Initialising map member without copy

  • Thread starter Paul Brettschneider
  • Start date
P

Paul Brettschneider

Hello,

I have a use-case where I have a number of objects of a complex class.
Copying is very expensive and should be avoided. I want to access those
objects by ids (std::string objects). A std::map<std::string, MyClass>
object suggests itself but, at least under gcc, it does two gratuitous
copies:

#include <iostream>
#include <map>
#include <string>

class Test {
int x;
public: Test() : x(0) { std::cout << "Default!\n"; };
Test(const Test &t) : x(t.x) { std::cout << "Copy!\n"; };
void test() { std::cout << x << "\n"; }
};

int main()
{
std::map<std::string, Test> test_map;
test_map["hello"].test();
return 0;
}

outputs:

Default!
Copy!
Copy!
0

I suppose the first copy happens at the initialisation of a std::pair<key,
value> the second one when the pair is moved into the container proper.

For me it's not obvious why the object couldn't just be created in-place.
Does the standard say anything about this, or is this an QOI issue?

And what is the common way of avoiding this kind of problem?
I've pondered about either using "smart" pointers (i.e. refcounting), or
making the copy constructor aware of the fact that it is copying a freshly
created instance, and use init() function on the object once it is in
place. Both methods seem unnecessarily complicated. :(

Thanks,
Paul
 
A

Alf P. Steinbach

* Paul Brettschneider:
Hello,

I have a use-case where I have a number of objects of a complex class.
Copying is very expensive and should be avoided. I want to access those
objects by ids (std::string objects). A std::map<std::string, MyClass>
object suggests itself but, at least under gcc, it does two gratuitous
copies:

#include <iostream>
#include <map>
#include <string>

class Test {
int x;
public: Test() : x(0) { std::cout << "Default!\n"; };
Test(const Test &t) : x(t.x) { std::cout << "Copy!\n"; };
void test() { std::cout << x << "\n"; }
};

int main()

---*---

TASK INSTRUCTIONS:
1 – Summarize the thread about map copies in two sentences.
2 – Give again, word for word, the part of the thread about map copies that opens with the words containing "I suppose the" and closes with "kind of problem?".
3 – In the thread about map copies, under which compiler does the poster see the two copies?

RECORDED INFORMATION:
---*---

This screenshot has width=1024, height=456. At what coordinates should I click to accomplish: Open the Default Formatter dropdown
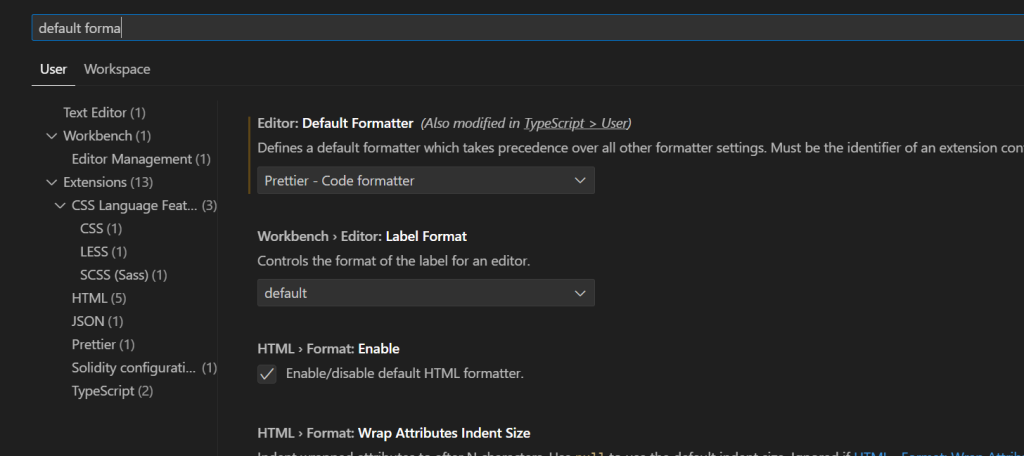(x=426, y=180)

---*---

RESULTS FOR THE EXERCISE:
1 – Paul Brettschneider wants to reach objects of a class that is very expensive to copy by std::string ids, but a std::map<std::string, MyClass> under gcc makes two needless copies, as shown by a test program that prints "Default!", "Copy!", "Copy!" and then 0. He asks whether the standard says anything about this or if it is a quality-of-implementation issue, and what the common way of avoiding it is, since refcounting smart pointers or a copy constructor aware of fresh instances with an init() function both seem unnecessarily complicated to him.

2 –
I suppose the first copy happens at the initialisation of a std::pair<key,
value> the second one when the pair is moved into the container proper.

For me it's not obvious why the object couldn't just be created in-place.
Does the standard say anything about this, or is this an QOI issue?

And what is the common way of avoiding this kind of problem?

3 – gcc